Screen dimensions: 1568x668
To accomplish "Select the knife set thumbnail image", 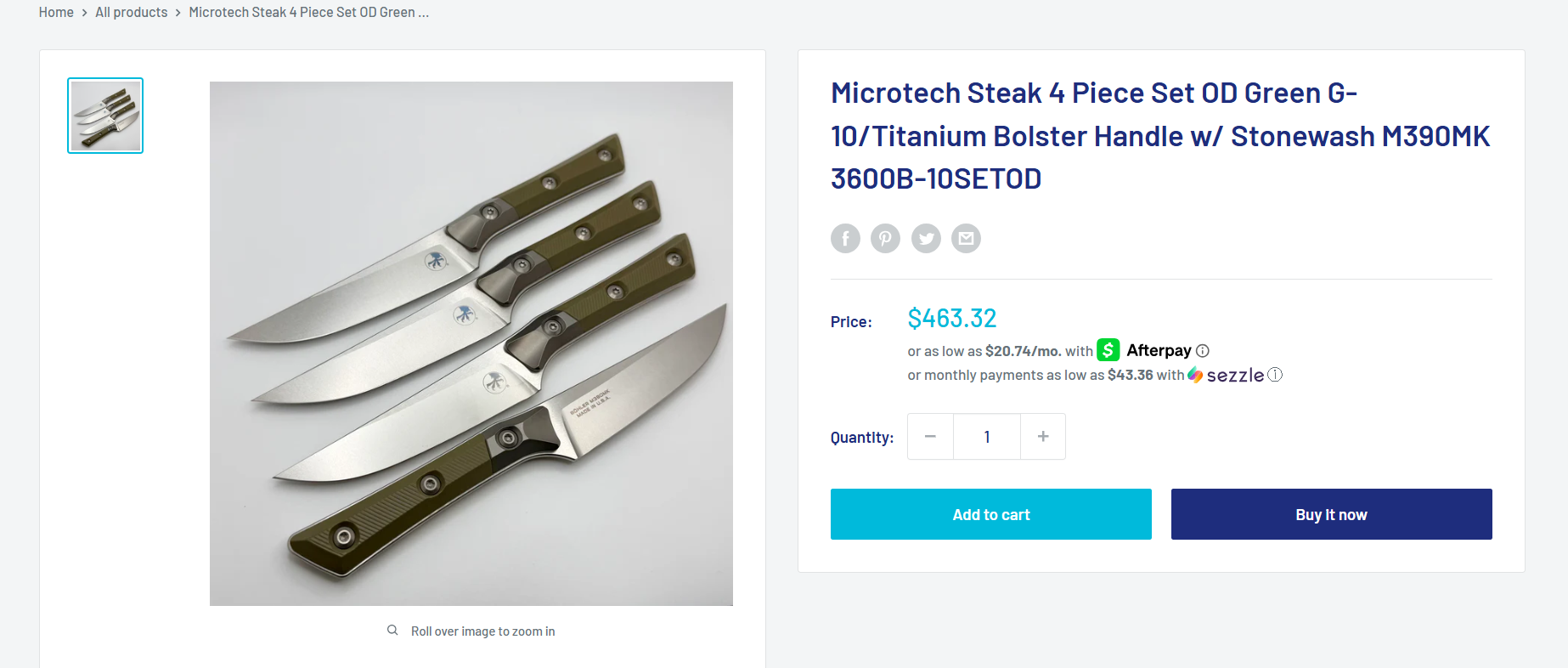I will coord(105,116).
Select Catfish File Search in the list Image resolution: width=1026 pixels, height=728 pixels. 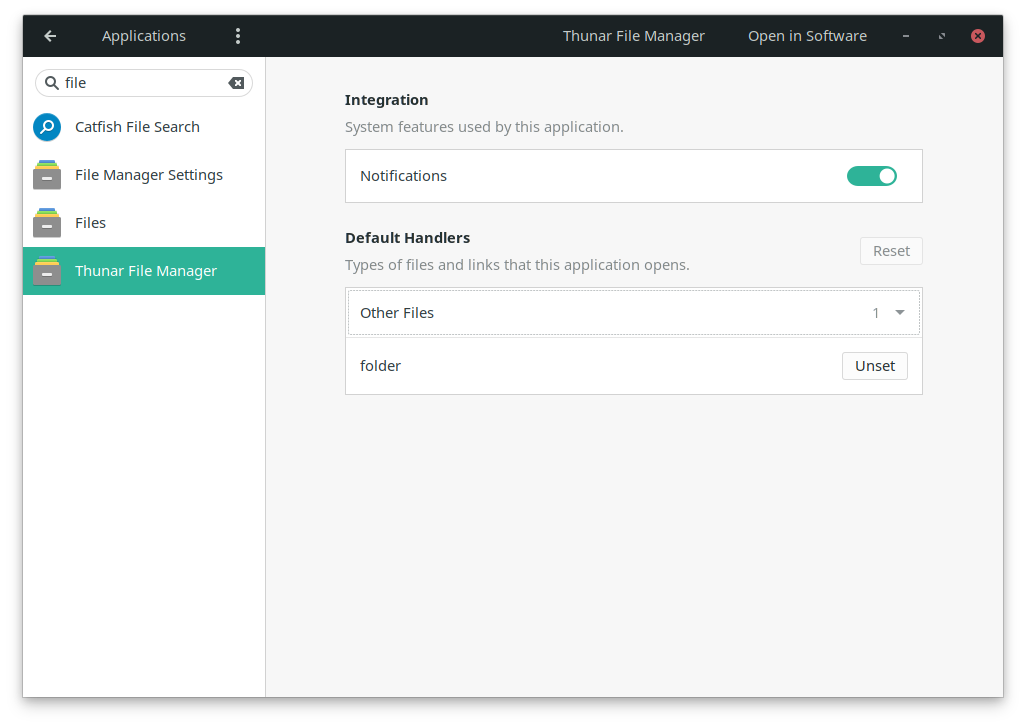(x=137, y=127)
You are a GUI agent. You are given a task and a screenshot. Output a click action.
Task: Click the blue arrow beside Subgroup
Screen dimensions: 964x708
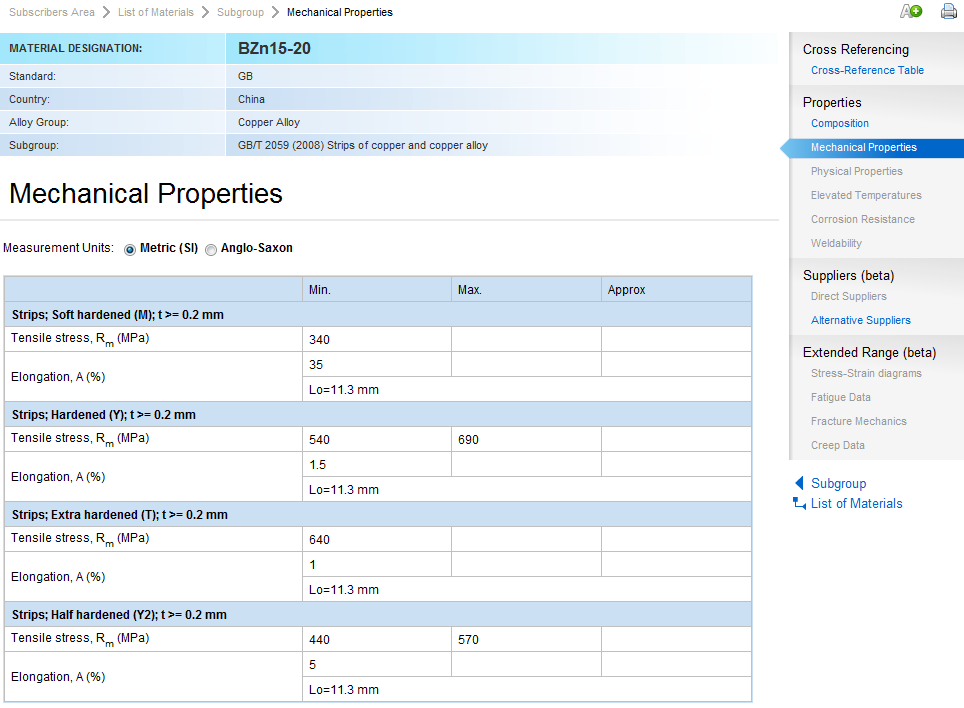(x=799, y=483)
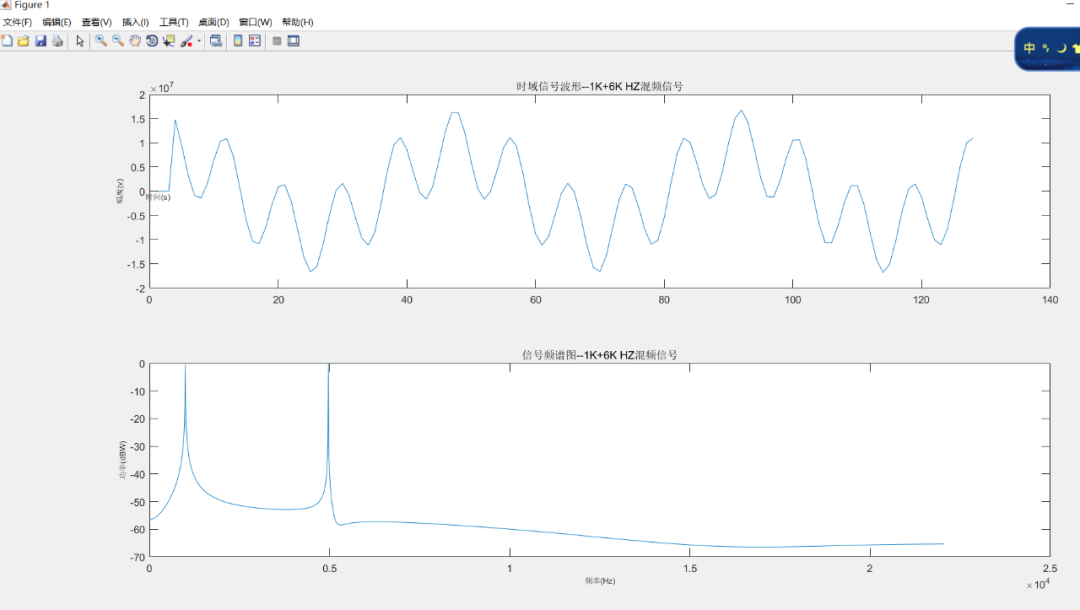The height and width of the screenshot is (610, 1080).
Task: Open a file with the folder icon
Action: (x=23, y=41)
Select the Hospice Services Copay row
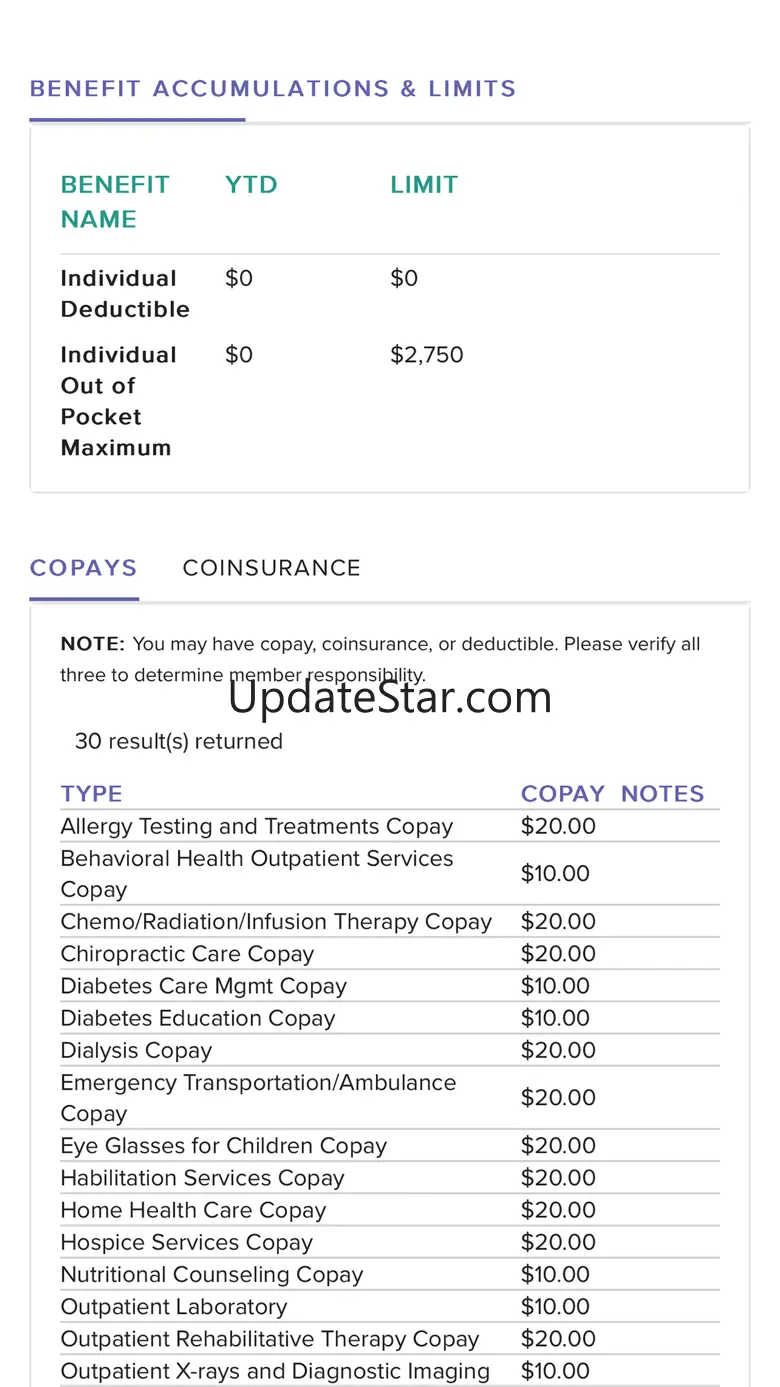Screen dimensions: 780x1387 tap(186, 1243)
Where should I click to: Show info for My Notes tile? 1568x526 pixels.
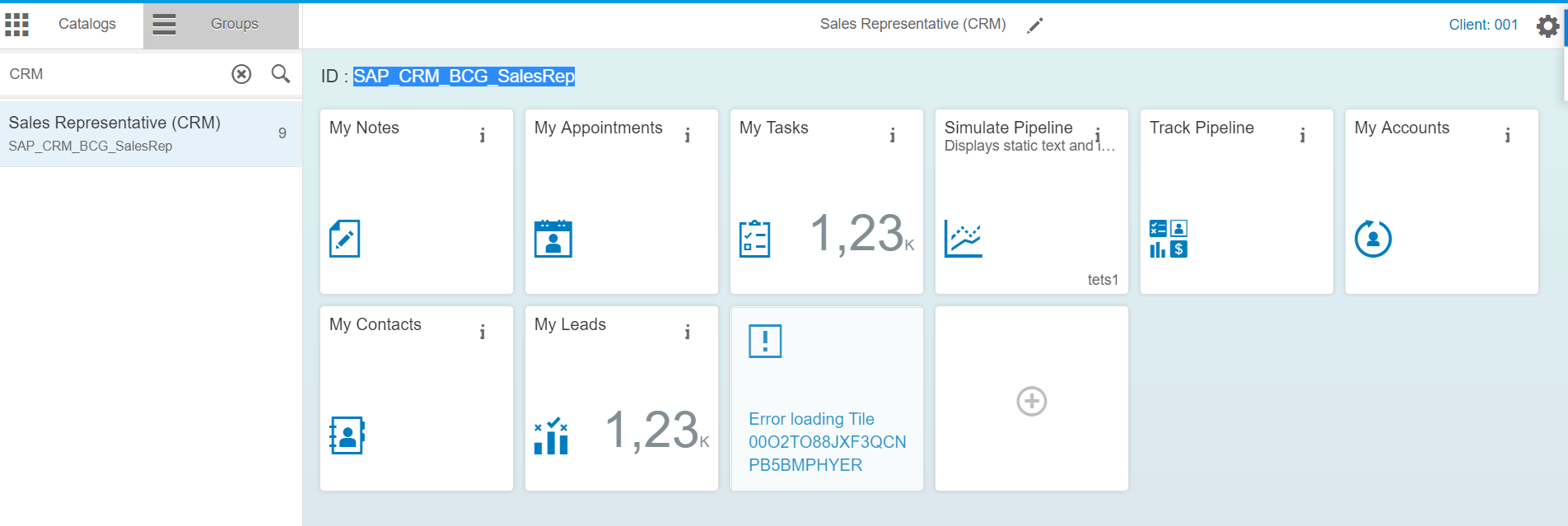point(483,135)
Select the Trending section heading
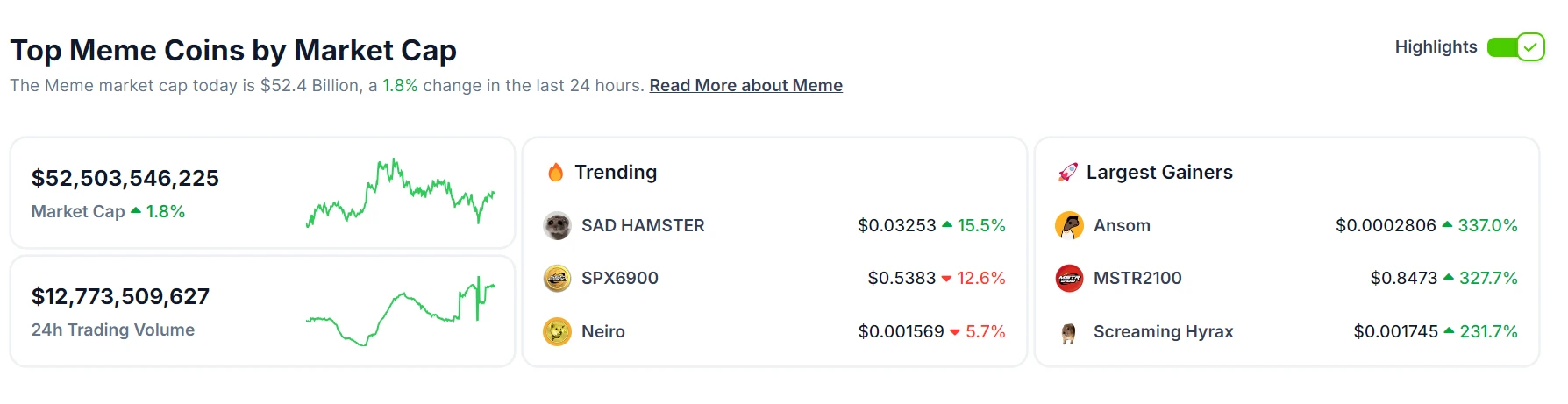The image size is (1568, 404). click(x=616, y=173)
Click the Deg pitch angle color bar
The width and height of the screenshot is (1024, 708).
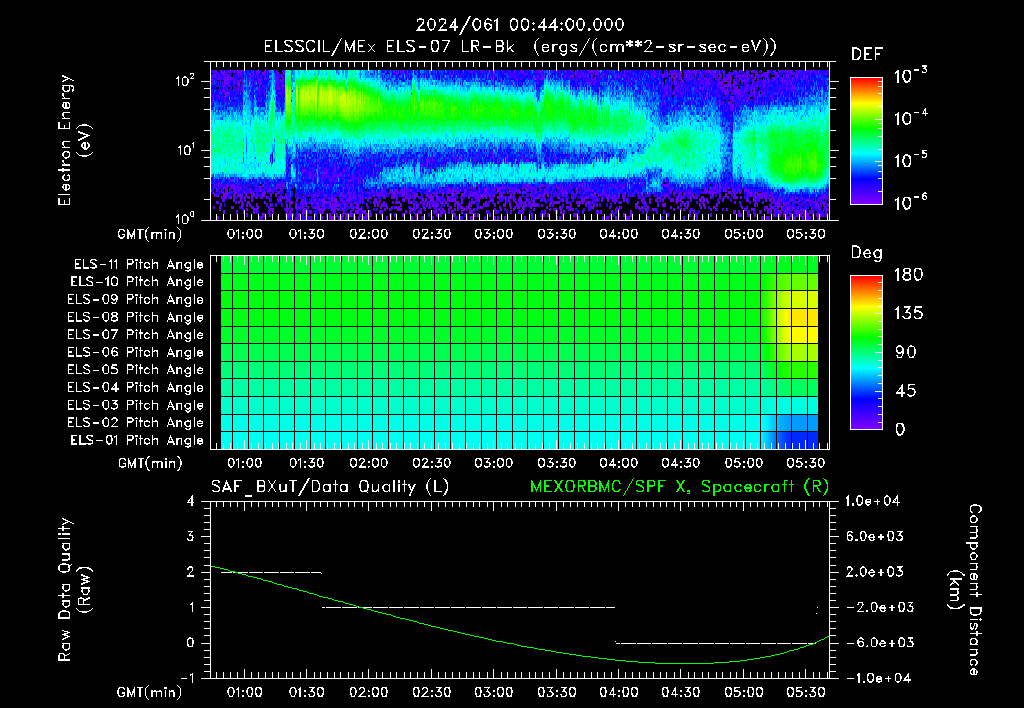pyautogui.click(x=866, y=352)
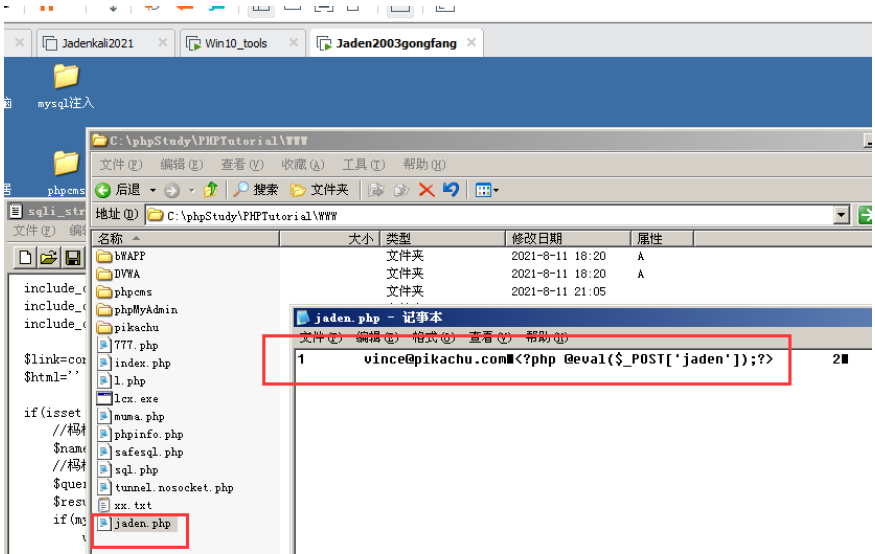The width and height of the screenshot is (875, 554).
Task: Click the Back (后退) arrow icon
Action: pyautogui.click(x=103, y=190)
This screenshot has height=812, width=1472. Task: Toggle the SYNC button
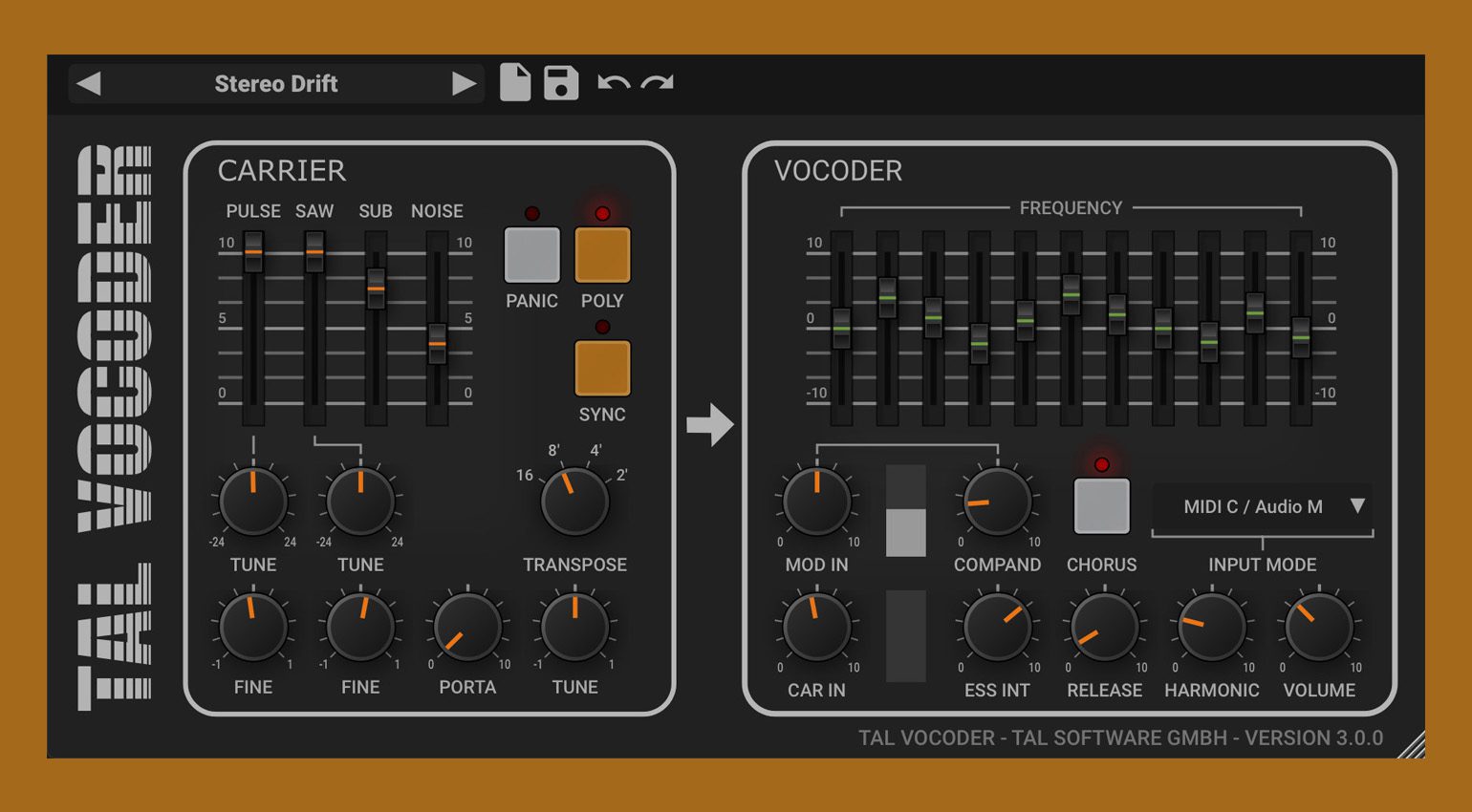(602, 369)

━━━━━━━━━━━━━━━━

■ TASK DESCRIPTION ■
The lines to retype run from the one containing "Where should I" through the last line of the records above; write them exactly and skip the pictures.

■ SOLUTION FOR THIS PROBLEM ■
Where should I click to: Show info for My Notes tile? 1568x526 pixels.
point(483,135)
Select the Trending section heading
The image size is (1568, 404). click(x=616, y=173)
Click the Deg pitch angle color bar
The width and height of the screenshot is (1024, 708).
pyautogui.click(x=866, y=352)
The width and height of the screenshot is (875, 554).
Task: Click the Back (后退) arrow icon
Action: pyautogui.click(x=103, y=190)
This screenshot has height=812, width=1472. Task: Toggle the SYNC button
(602, 369)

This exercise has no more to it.